- **DATA**:

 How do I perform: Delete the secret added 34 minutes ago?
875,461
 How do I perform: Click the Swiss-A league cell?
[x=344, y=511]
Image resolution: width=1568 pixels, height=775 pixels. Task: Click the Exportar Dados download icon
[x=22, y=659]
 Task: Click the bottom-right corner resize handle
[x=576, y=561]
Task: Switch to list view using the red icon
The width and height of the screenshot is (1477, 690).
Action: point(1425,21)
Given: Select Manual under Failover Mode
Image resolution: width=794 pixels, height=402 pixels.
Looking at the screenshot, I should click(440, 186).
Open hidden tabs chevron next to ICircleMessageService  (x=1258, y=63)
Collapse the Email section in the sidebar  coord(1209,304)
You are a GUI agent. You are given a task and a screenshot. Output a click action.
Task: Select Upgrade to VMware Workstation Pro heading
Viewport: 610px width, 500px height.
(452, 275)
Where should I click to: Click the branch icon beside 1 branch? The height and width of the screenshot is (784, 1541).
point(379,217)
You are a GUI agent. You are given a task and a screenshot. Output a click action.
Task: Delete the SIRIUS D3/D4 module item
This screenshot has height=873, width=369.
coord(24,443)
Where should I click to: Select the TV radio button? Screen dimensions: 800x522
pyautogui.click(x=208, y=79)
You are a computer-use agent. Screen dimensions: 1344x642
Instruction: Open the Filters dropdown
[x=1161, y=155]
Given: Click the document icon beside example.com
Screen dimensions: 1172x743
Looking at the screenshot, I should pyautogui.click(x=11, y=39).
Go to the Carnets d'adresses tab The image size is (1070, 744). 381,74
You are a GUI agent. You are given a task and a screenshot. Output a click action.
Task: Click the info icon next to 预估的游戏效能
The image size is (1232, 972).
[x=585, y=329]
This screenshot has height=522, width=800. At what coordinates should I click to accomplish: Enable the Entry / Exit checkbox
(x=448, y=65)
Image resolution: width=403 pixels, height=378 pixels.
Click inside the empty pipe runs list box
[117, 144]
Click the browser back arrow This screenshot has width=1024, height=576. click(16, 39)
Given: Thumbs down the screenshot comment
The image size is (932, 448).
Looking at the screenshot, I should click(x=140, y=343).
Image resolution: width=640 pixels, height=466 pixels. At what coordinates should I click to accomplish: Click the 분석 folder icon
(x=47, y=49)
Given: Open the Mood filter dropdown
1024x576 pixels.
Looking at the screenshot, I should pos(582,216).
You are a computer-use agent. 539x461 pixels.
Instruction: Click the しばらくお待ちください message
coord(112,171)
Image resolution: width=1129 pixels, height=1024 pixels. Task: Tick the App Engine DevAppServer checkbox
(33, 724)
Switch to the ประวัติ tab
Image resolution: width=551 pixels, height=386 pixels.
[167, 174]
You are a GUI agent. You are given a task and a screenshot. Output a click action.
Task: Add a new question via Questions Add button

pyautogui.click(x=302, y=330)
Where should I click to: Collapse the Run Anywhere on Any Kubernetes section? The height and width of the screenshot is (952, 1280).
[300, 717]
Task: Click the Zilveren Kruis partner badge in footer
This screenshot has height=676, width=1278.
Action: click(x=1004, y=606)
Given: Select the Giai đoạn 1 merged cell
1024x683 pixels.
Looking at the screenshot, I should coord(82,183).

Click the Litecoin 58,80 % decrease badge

- **REQUIREMENT**: Take the line holding "Task: Click the Zilveren" and all lines after it through the end of the data, and set them down exactly.

- **YOUR SOLUTION**:
Task: Click the Zilveren Kruis partner badge in footer
This screenshot has height=676, width=1278.
Action: click(x=1004, y=606)
Given: Select the Giai đoạn 1 merged cell
1024x683 pixels.
Looking at the screenshot, I should coord(82,183).

Click the Litecoin 58,80 % decrease badge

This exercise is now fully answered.